SunSirs: With Cost Support Waning, Formaldehyde Prices Drift Lower, Testing Bottom
Price Trends
According to SunSirs’ data, during the first half of May, the formaldehyde market continued the weak corrective trend observed in the latter half of April. The market exhibited a pattern characterized by “weak cost-side support, sluggish demand, and volatile downward pricing.” In the short term, the prevailing loose supply-demand balance is unlikely to change, and the price center of gravity is expected to continue drifting lower; however, prices may bottom out slightly and subsequently stabilize and rebound during the middle to latter part of the month. As of May 13, the average price of formaldehyde in the Shandong region stood at 1,357 RMB/ton—a decline of 2.07% compared to the beginning of the month—positioning it within the medium-to-high range for the year to date.
Driver Analysis
1. Cost Side: Weakening methanol prices and squeezed profit margins are forcing price concessions.
During the first half of May, the price of feedstock methanol followed a “rise-then-fall” trajectory, recording an overall decline of approximately 4.6%. This drop was significantly steeper than that of formaldehyde, resulting in a continued weakening of cost-side support.
The downward trend in methanol prices has severely squeezed profit margins for formaldehyde manufacturers. Consequently, the industry has shown an increased willingness to actively concede margins to facilitate sales, thereby further amplifying the downward pressure on prices.
In the short term, methanol lacks the momentum for a substantial rebound; the pattern of weak cost-side support remains largely unchanged, making it difficult to provide effective price floor support for formaldehyde.
2. Demand Side: Weak End-Market Activity; Dominated by Essential Demand, Limited Room for Growth
Operating rates in the downstream man-made board industry remain below 50%, as the persistent slump in the real estate sector continues to drag down end-market orders. Procurement within supporting industries—such as adhesives and coatings—is currently driven primarily by immediate, essential needs; market participants show little inclination to restock, resulting in a lack of the demand surge typically generated by concentrated inventory building.

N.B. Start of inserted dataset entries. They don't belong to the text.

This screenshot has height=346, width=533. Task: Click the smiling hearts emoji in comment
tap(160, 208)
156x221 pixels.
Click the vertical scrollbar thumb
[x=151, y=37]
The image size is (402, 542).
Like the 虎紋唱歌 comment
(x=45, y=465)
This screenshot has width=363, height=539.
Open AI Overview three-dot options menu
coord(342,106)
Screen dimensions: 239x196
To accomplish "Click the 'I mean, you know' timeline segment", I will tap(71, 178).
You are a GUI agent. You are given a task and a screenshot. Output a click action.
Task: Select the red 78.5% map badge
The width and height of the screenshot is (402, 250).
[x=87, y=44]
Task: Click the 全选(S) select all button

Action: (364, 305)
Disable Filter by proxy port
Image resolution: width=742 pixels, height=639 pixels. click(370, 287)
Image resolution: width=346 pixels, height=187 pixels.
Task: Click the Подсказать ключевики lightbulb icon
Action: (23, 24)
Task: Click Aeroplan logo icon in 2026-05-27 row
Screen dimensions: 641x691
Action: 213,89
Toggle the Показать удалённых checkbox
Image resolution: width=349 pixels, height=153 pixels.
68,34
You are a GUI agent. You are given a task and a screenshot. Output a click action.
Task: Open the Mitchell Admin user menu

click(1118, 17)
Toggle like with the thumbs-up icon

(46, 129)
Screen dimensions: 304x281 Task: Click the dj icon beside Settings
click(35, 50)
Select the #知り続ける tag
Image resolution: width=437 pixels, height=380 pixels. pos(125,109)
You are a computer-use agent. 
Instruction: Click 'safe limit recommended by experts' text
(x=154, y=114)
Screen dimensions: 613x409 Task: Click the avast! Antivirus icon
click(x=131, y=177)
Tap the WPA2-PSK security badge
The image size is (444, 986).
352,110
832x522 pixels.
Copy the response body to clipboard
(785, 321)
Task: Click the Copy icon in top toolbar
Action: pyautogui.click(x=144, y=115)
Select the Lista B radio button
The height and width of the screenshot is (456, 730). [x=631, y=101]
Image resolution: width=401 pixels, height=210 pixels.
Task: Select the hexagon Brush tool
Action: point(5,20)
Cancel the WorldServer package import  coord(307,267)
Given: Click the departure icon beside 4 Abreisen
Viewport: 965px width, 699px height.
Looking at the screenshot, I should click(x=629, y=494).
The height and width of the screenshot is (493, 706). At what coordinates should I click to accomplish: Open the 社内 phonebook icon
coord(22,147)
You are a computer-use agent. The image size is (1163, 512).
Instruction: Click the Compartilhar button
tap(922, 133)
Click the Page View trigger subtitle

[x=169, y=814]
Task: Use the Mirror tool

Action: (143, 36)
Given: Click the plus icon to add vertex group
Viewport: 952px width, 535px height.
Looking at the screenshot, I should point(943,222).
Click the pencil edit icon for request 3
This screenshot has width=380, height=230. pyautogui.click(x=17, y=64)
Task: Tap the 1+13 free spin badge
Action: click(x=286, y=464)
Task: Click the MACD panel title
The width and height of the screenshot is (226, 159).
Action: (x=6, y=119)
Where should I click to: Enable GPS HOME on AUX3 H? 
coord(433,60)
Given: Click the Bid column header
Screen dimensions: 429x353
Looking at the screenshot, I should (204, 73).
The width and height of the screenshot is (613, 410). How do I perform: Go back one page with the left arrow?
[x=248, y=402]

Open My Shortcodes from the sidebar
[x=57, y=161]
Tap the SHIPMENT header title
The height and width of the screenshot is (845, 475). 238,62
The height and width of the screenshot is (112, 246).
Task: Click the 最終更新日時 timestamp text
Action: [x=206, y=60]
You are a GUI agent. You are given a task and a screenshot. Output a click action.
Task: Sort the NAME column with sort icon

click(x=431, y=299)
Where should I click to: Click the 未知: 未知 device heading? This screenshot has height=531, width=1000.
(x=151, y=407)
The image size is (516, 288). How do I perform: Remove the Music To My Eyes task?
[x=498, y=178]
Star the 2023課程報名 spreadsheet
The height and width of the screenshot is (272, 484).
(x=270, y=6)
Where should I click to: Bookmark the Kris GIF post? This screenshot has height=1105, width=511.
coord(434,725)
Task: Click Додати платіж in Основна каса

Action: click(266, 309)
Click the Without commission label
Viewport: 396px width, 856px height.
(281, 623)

With the effects of the traditional off-season compounded by the approaching summer heat, downstream enterprises maintain a cautious outlook regarding future market conditions. Consequently, most have adopted a “buy-as-needed” procurement strategy, leading to sluggish market trading activity and insufficient momentum to drive price increases.
3. Supply Side: Low Operating Rates + Inventory Accumulation—Loose Supply Landscape Unlikely to Change
Industry operating rates remain at low levels. The contractionary effect on supply resulting from maintenance shutdowns at certain facilities has been offset by the accumulation of inventories at the corporate level; consequently, the overall market supply remains relatively loose.
Market outlook
In the short term, the market is exhibiting weak bottom-seeking behavior, with downward momentum gradually dissipating. The current bearish trend—characterized by “expanding negative divergence”—is expected to persist; however, as prices approach their medium-to-long-term cost lines, selling pressure will progressively subside, resulting in an overall market pattern characterized by “weak bottom-seeking and low-level consolidation.”